Students cultivate education before returning to the farm

Katie Huff

Many agriculture students stop to get a degree before heading back to the family farm, even though farming isn’t a career field often identified with higher education.

Some students go to college because their parents want them to experience life beyond the farm. A college education can help prevent problems common to farming like financial difficulty. Students also obtain degrees and work for businesses to build up financial resources, then go back to farm.

Michael Gaul, director of agriculture career services, said approximately 12 to 15 percent of the undergraduates in the College of Agriculture will obtain their degrees and head back to a family farm.

Gaul said there are four main degrees that students are getting to farm — agricultural studies, agronomy, agricultural business and animal science.

“You have to admire their passion,” Gaul said. “Farming is hard work; it is easy to stay at home. To come and get an education, to make such an investment, shows a lot about that person.”

Tom Polito, assistant professor of agronomy, said the reason the degrees are being obtained to farm is the same reason other students get degrees. Farming is a business with changing technology and government programs. Farms have million-dollar budgets, and having a degree will help the students manage the budget, Polito said.

Students are coming here to set a base for their careers. They need the basic knowledge to solve everyday farming problems, Polito said. Farming is an industry on which everyone is dependent in some way, and college graduates are better prepared than someone who goes into farming right after high school, he said.

Kyle Chesnut, senior in agricultural systems technology, said he is attending Iowa State to get his degree and then plans on moving back home to work on the family farm. Chesnut said his reason for obtaining a degree before working is to know that he is being the best he can be.

“Farming is just like a business, and you need to know that business to make it better,” he said.

Chesnut said his father — also a farmer — had a strong influence on him, and he plans on working for his father once he is done with school. In addition to working for his father, Chesnut plans on selling seed corn and soybeans. In the future, he said he would like to have his own farm and sell seed.

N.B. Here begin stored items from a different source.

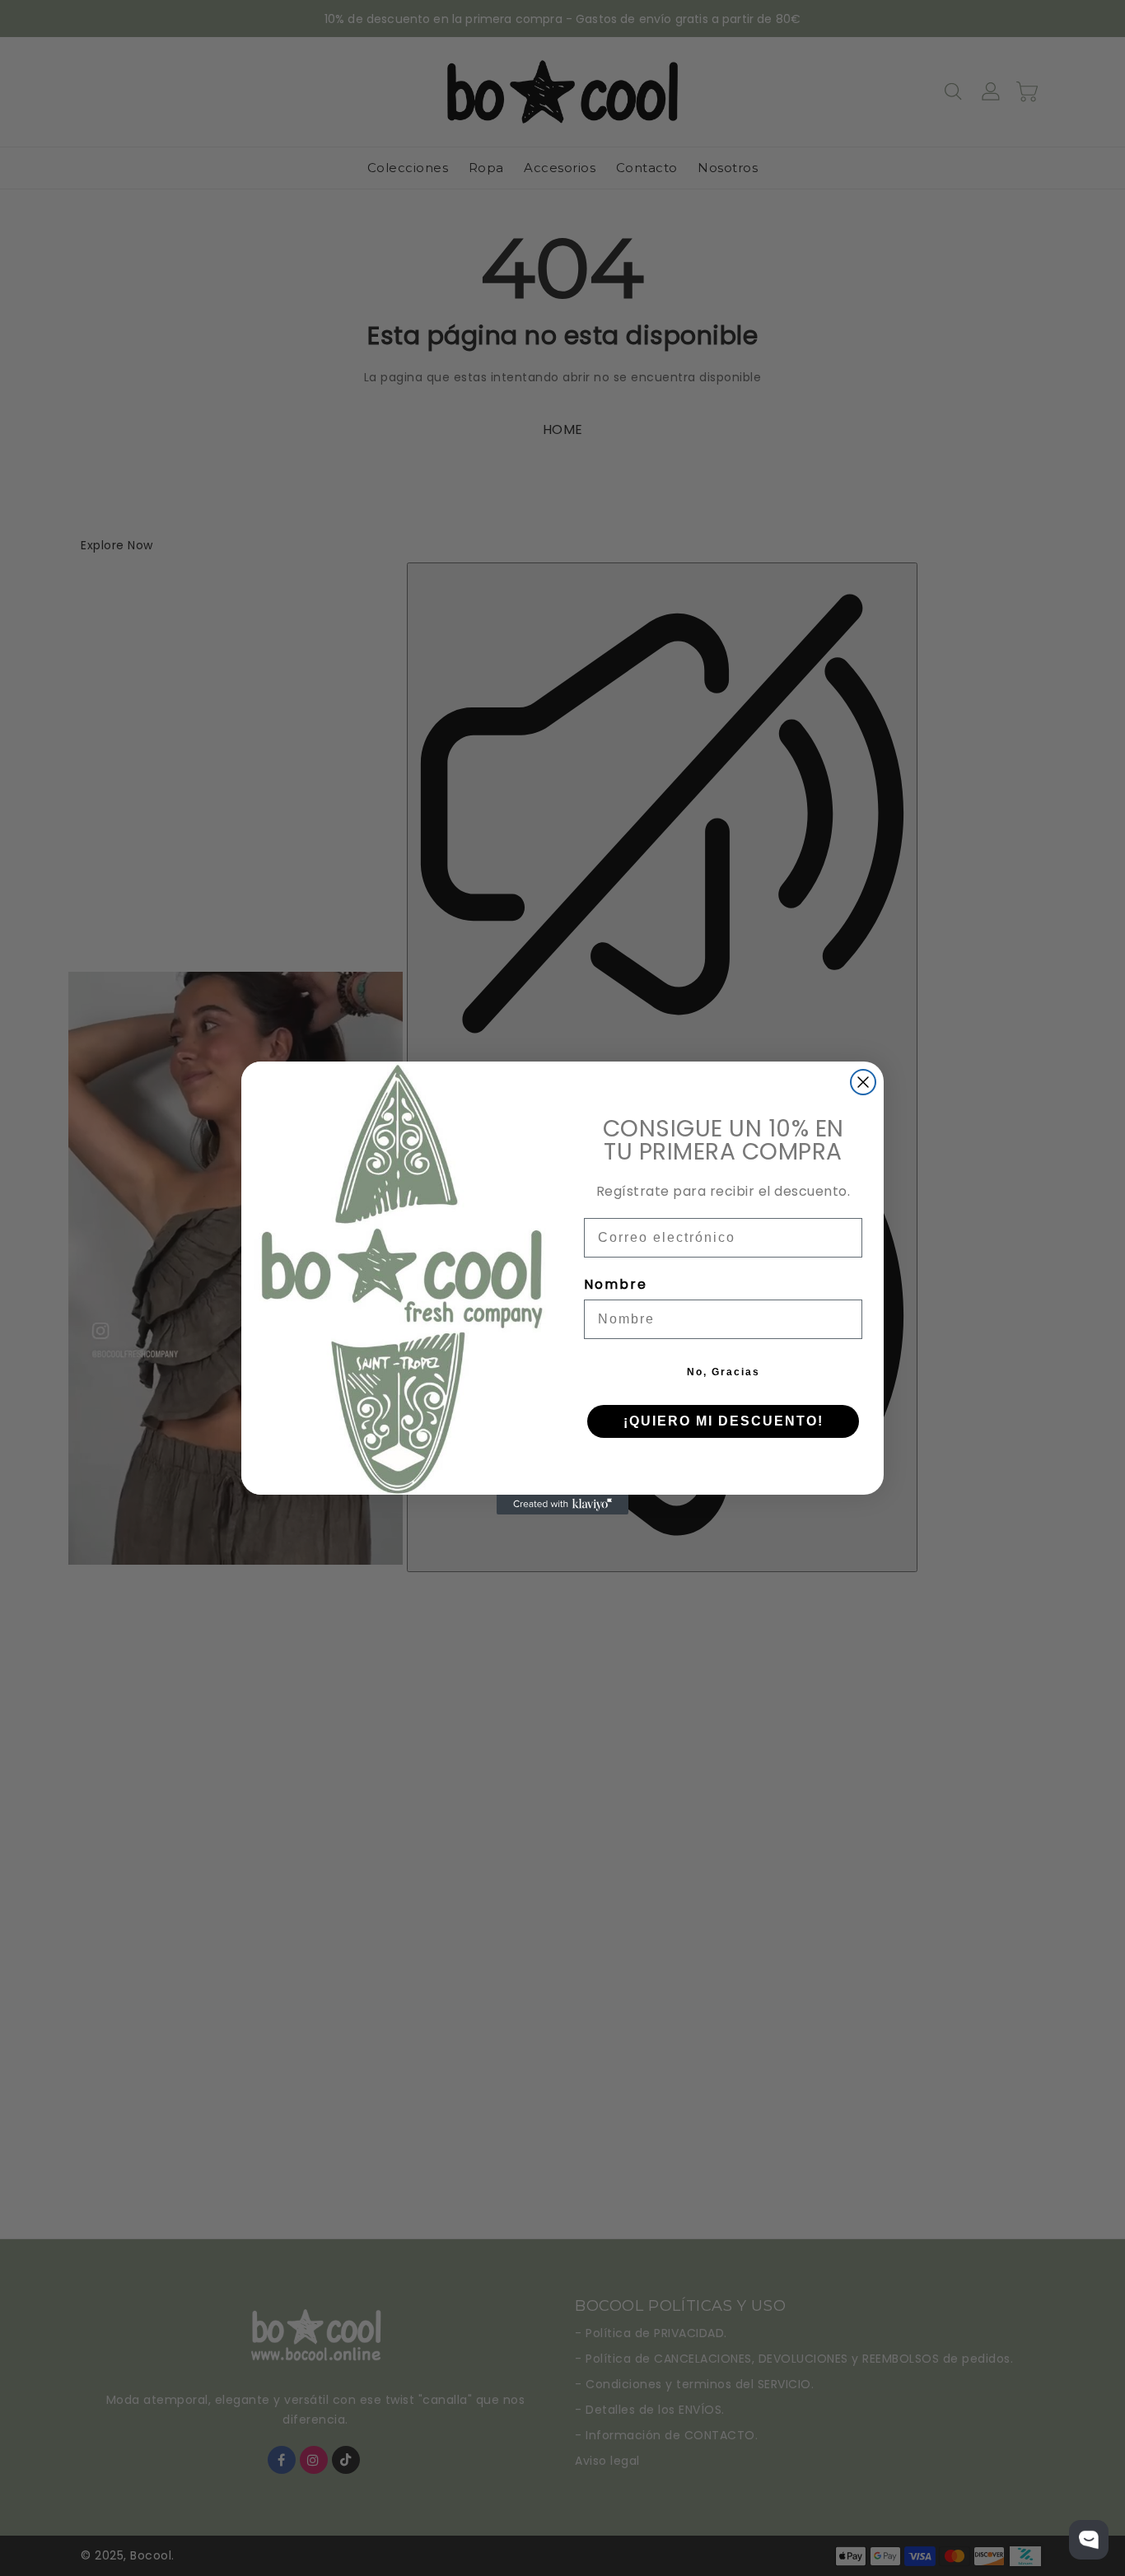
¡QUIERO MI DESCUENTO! (723, 1421)
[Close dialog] (863, 1082)
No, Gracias (723, 1372)
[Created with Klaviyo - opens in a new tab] (562, 1504)
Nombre (615, 1284)
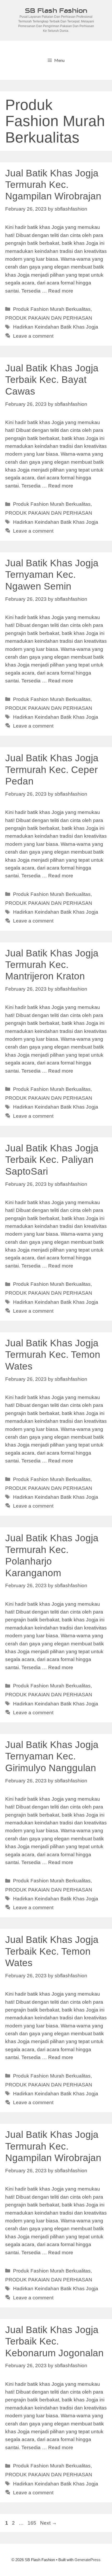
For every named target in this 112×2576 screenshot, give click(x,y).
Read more (60, 291)
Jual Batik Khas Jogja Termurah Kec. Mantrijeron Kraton (51, 965)
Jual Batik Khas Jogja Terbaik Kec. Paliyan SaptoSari (51, 1160)
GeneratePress (87, 2559)
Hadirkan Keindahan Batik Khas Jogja (55, 327)
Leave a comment (33, 336)
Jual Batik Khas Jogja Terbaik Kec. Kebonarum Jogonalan (54, 2341)
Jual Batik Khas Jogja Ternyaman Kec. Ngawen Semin (51, 575)
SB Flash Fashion (56, 10)
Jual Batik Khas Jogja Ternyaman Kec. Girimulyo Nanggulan (51, 1756)
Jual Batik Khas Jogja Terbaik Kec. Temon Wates (51, 1951)
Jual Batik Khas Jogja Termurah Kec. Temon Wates (52, 1355)
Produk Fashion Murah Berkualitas (52, 309)
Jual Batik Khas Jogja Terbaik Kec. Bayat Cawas (51, 380)
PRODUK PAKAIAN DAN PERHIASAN (48, 318)
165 (32, 2523)
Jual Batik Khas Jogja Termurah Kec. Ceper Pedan (51, 770)
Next (48, 2523)
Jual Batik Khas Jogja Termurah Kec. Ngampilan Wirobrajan (53, 185)
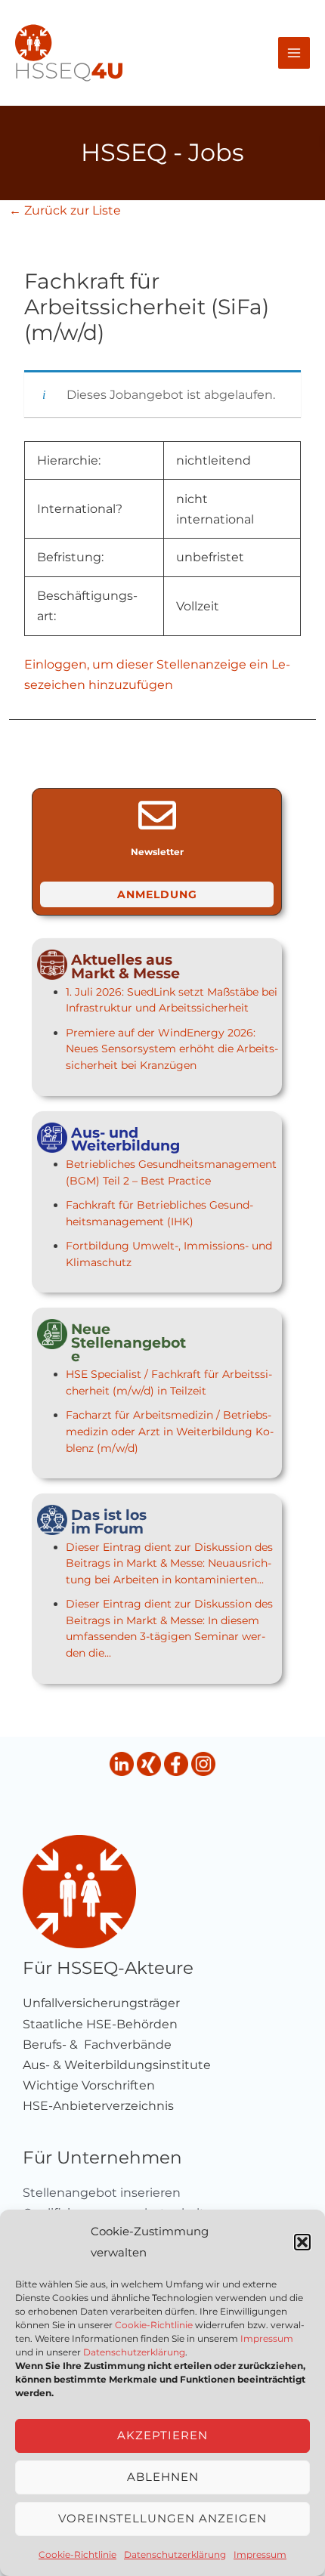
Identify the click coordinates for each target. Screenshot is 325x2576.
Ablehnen (163, 2476)
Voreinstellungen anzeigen (162, 2518)
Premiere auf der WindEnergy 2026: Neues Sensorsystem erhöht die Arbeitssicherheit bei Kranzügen (172, 1049)
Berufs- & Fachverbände (97, 2044)
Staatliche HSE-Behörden (100, 2024)
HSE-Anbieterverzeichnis (98, 2106)
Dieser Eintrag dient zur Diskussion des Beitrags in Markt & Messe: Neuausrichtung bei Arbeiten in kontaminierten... (169, 1563)
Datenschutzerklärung (134, 2352)
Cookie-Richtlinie (154, 2324)
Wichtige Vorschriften (89, 2085)
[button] (302, 2242)
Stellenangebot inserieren (102, 2192)
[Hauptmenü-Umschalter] (294, 53)
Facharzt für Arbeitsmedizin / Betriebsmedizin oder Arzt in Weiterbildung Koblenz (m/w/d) (170, 1431)
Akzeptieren (162, 2435)
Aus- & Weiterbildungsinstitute (117, 2065)
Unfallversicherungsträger (101, 2003)
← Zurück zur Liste (65, 210)
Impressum (266, 2338)
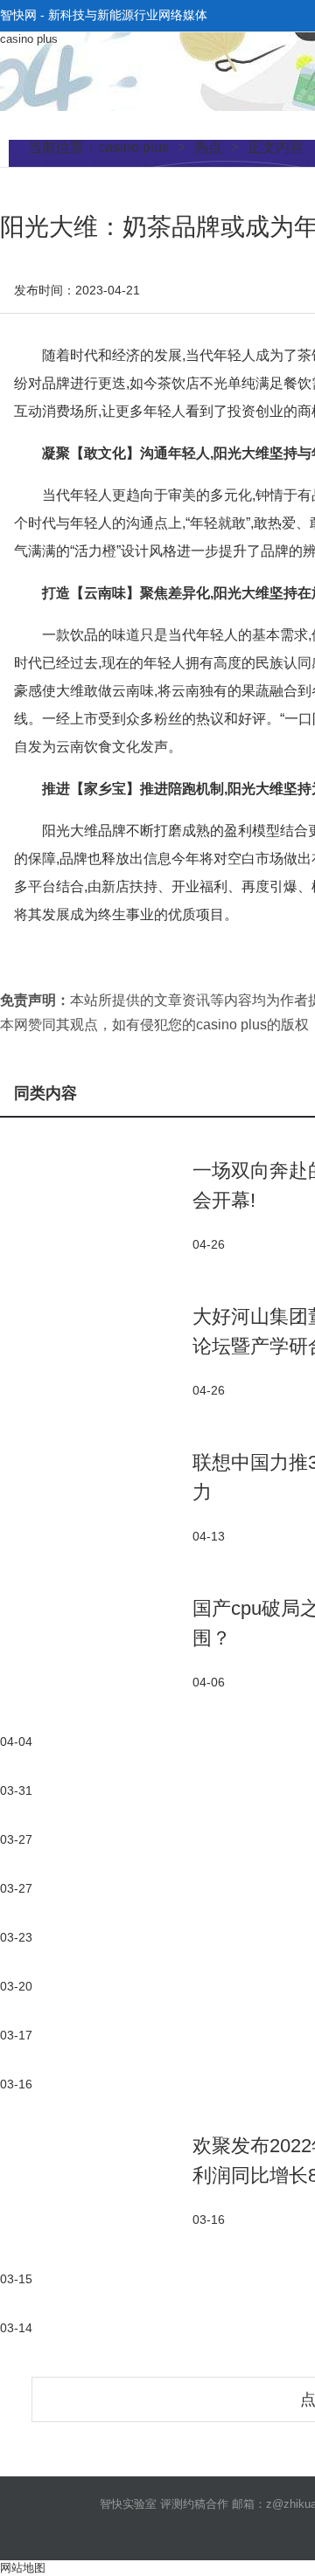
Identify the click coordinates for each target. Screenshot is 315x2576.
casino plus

Chesnut said a degree is necessary and important for farming.

“You learn the network and take all the information that you learn here with you,” Chesnut said.

As well as gaining an education, he said he believes that farmers with degrees are improving farming.

Tyler Boeckmann, sophomore in agronomy, is also studying at Iowa State with plans of returning to his family farm after college. Boeckmann said he is getting his degree in agronomy in order to have something to fall back on if farming doesn’t work out.

Even when students have obtained their degree to farm, there are still more ways to further their education. There are two main graduate programs that students can work on while they are farming: agronomy and agriculture.